Annie Folkard, co-founder of the Birdshot Uveitis Society, said: “We are delighted that there is now another treatment option for those adults with severe uveitis who have not responded to other forms of treatment and who are at greatest risk of going blind.

“The effects of uveitis can be devastating,” she said. “Not only can it make everyday tasks very difficult, but uncontrolled uveitis can also lead to irreversible deterioration of vision and ultimately blindness.”

Jessica Hall, eye health policy officer at the charity RNIB, said: “We very much welcome NICE’s recommendations, as we finally have a routinely available treatment option, which has been shown to be safe and effective for those adults most at risk of sight loss.”

Under NICE’s ruling, treatment with adalimumab is permitted where there is active disease, inadequate response or intolerance to immunosuppressants, systemic disease or both eyes are affected, and worsening vision with a high risk of blindness.

Treatment should be stopped if there is new active inflammatory chorioretinal or inflammatory retinal vascular lesions, or both, a two‑step increase in vitreous haze or anterior chamber cell grade or worsening of best corrected visual acuity by three or more lines or 15 letters.

Meanwhile, dexamethasone intravitreal implant is recommended if there is active disease – defined as current inflammation in the eye – and worsening vision with a risk of blindness.

The NHS is now required to comply with the recommendations and make it available for eligible patients in England and Wales within three months of the guidance being published.

However, it noted that the recommendations were not intended to affect NHS treatment started before the guidance was published. Adults having treatment outside these recommendations may continue without change “until they and their NHS clinician consider it appropriate to stop”.

Adalimumab, made by AbbVie, is a monoclonal antibody that reduces inflammation by inhibiting pro-inflammatory cytokine tumour necrosis factor-alpha.

Dexamethasone intravitreal implant, produced by Allergan, is a biodegradable corticosteroid implant that suppresses inflammation by inhibiting the expression of pro-inflammatory mediators.

The NICE recommendation for adalimumab is based on efficacy and safety data from two randomised controlled trials, called VISUAL-I and VISUAL-II.

The trials demonstrated that adult patients with either active or controlled non-infectious intermediate, posterior and panuveitis treated with adalimumab had a significantly lower risk for uveitic flare or decrease in visual acuity, compared to placebo.

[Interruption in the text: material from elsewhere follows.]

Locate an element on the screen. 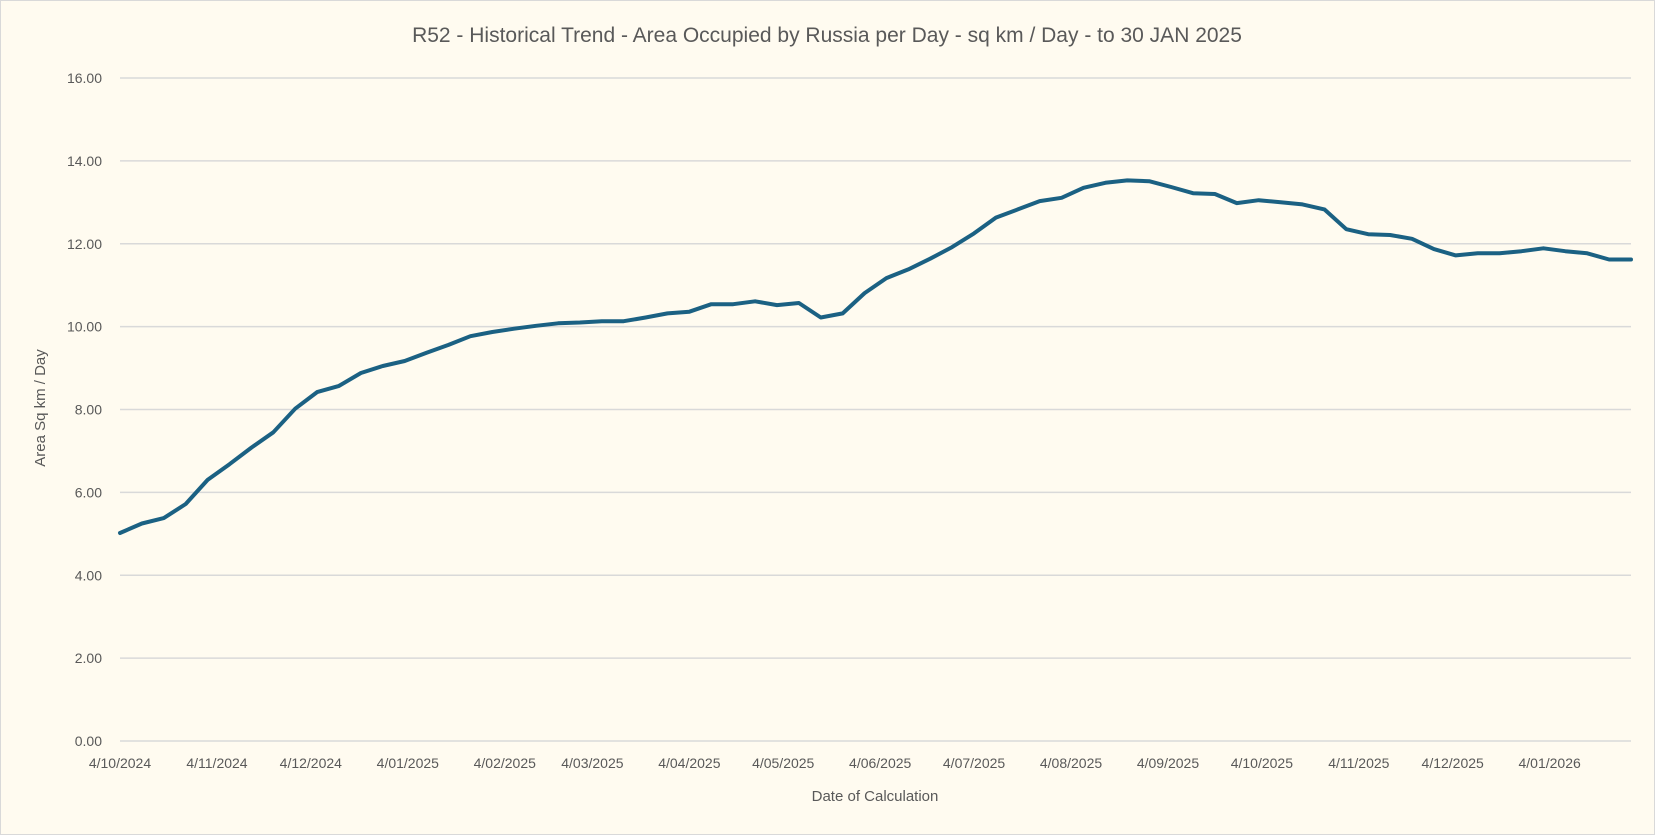 This screenshot has width=1655, height=835. y-tick-label: 12.00 is located at coordinates (84, 244).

Meanwhile, the HURON trial showed that dexamethasone had improved outcomes, such as vitreous haze score and visual acuity, compared with a sham procedure, said NICE.

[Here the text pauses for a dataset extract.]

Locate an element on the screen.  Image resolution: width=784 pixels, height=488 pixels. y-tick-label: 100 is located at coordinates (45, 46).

The recommended dose of adalimumab for adults with non-infectious uveitis is an initial dose of 80mg, followed by 40mg every other week starting one week after the initial dose. Adalimumab is given by subcutaneous injection.

Treatment with adalimumab can be started in combination with corticosteroids or with other non-biologic immunomodulatory agents. Concomitant corticosteroids may be “tapered off” from two weeks after starting treatment.

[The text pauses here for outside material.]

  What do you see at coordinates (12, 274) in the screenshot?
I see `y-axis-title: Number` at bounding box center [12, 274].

The recommended dose of dexamethasone intravitreal implant is one implant, containing 700 micrograms of dexamethasone, to be administered intravitreally to the affected eye. Administration to both eyes concurrently is not recommended.

Repeat doses should be considered when a patient experiences a response to treatment but followed by a loss in visual acuity and, in the clinician’s opinion, may benefit from retreatment without being exposed to significant risk.

Adalimumab costs £704.28 for two pre-filled injections and each dexamethasone intravitreal implant costs £870, according to figures in NICE’s technology appraisal guidance.